§ Exercise input
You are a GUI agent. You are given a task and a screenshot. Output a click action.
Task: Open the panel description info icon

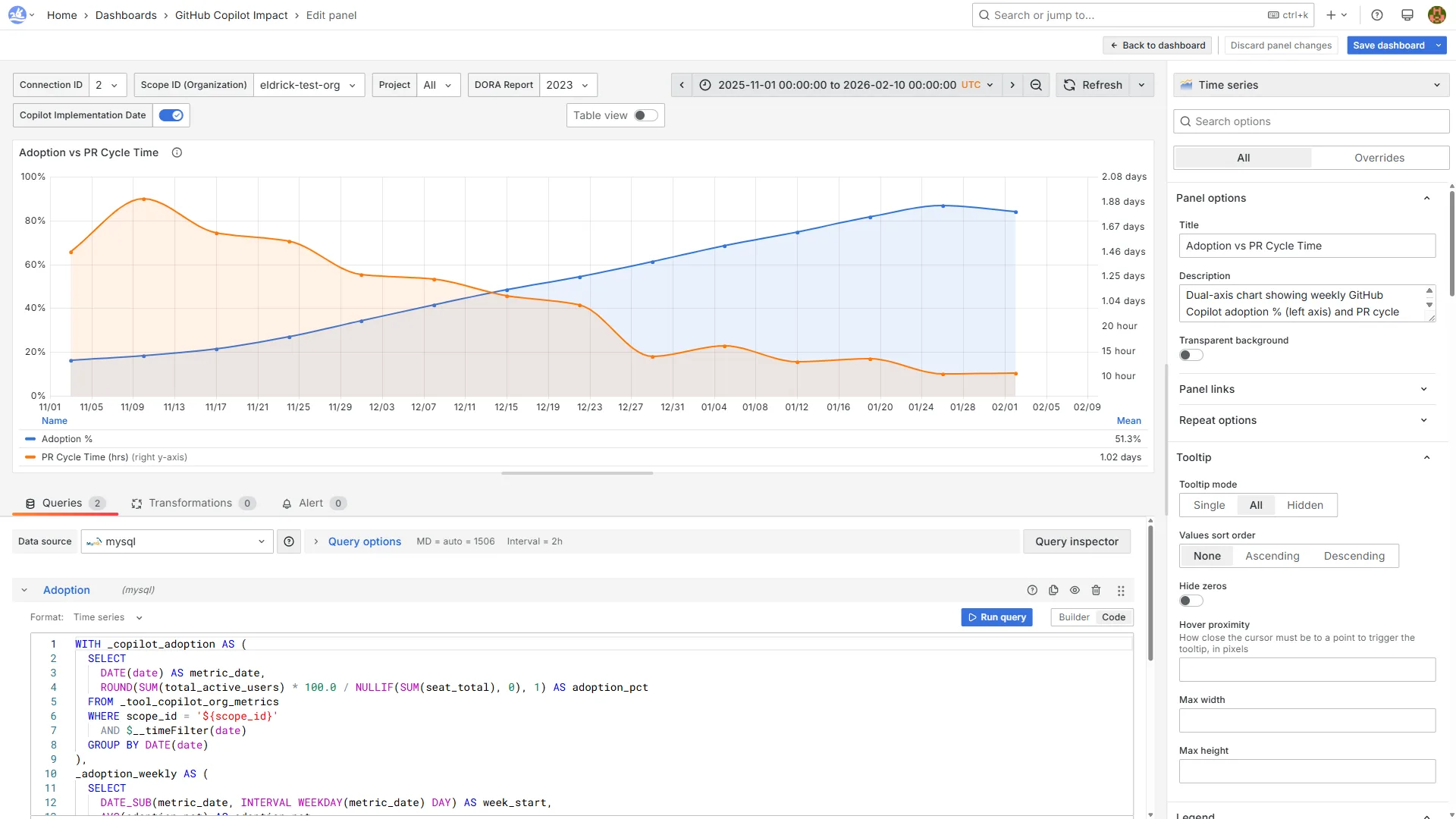pyautogui.click(x=177, y=152)
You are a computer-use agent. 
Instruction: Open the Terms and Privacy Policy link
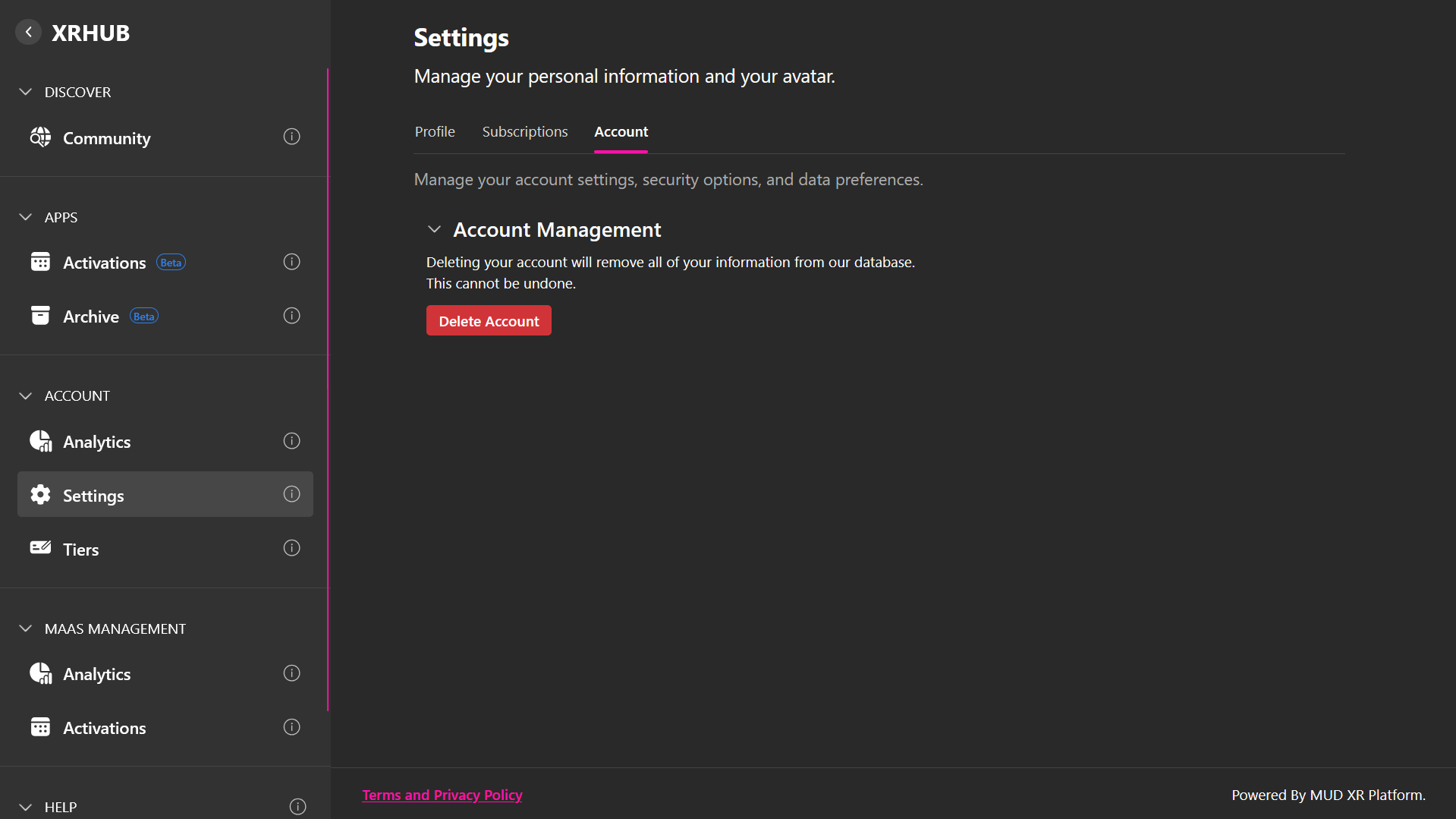pos(442,795)
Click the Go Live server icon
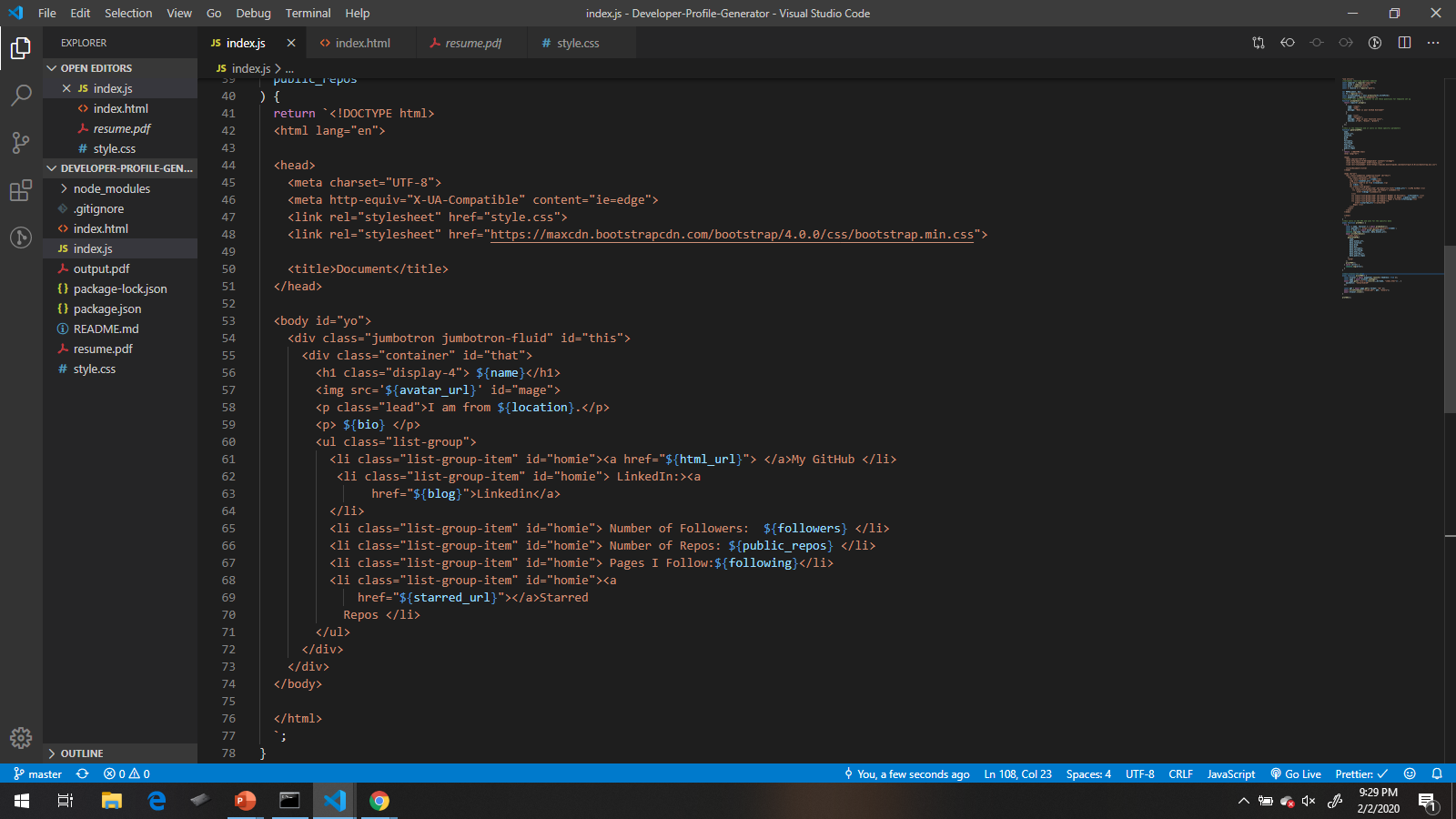The width and height of the screenshot is (1456, 819). click(x=1295, y=774)
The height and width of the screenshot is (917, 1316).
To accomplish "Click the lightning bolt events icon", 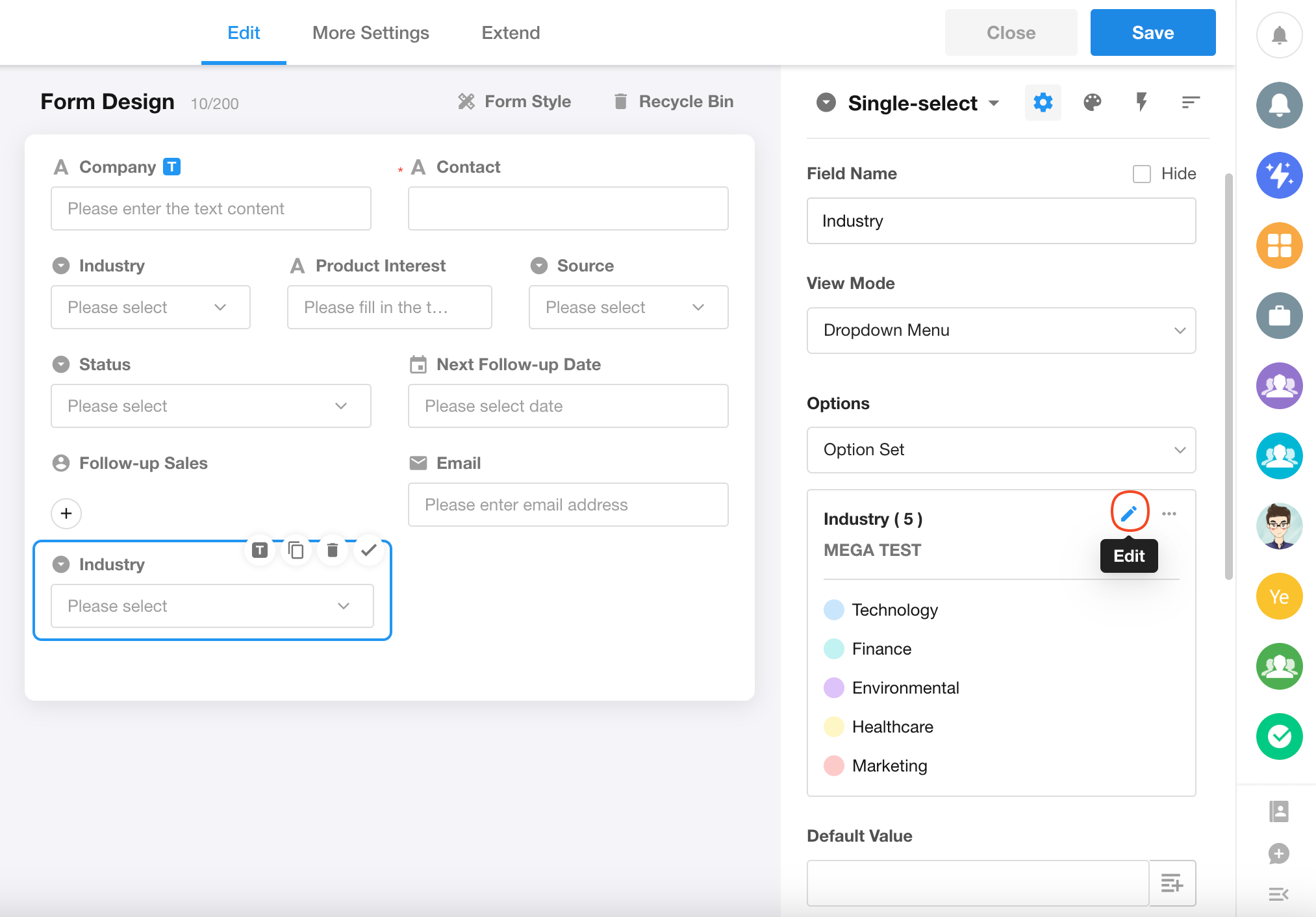I will pos(1141,102).
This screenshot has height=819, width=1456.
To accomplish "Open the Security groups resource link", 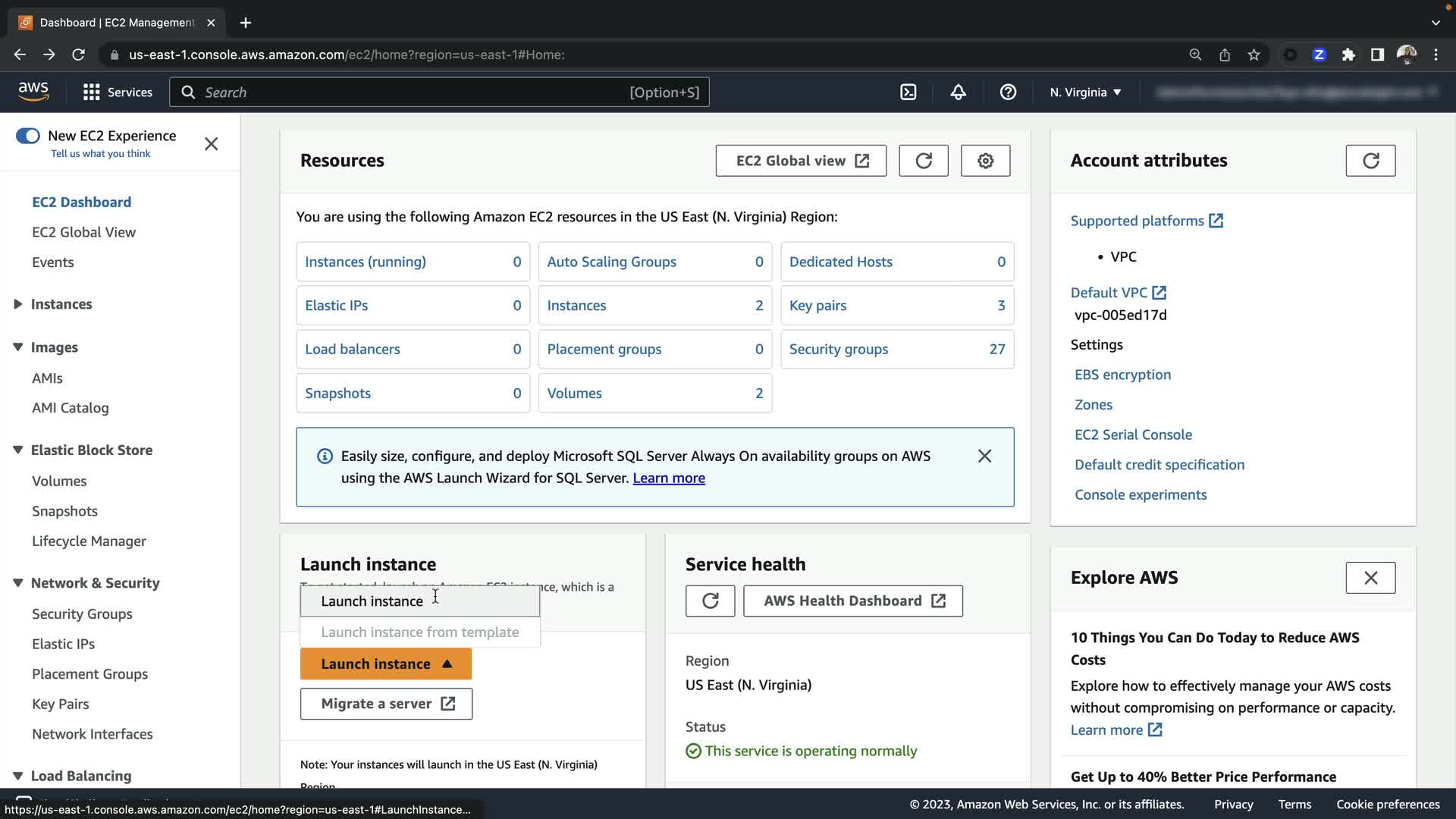I will (x=838, y=349).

§ Brief
Filter the records for the string "agent" and copy every line that holds it.

§ Task answer
You are a GUI agent. You are given a task and a screenshot. Output a click action.
You are a computer-use agent. 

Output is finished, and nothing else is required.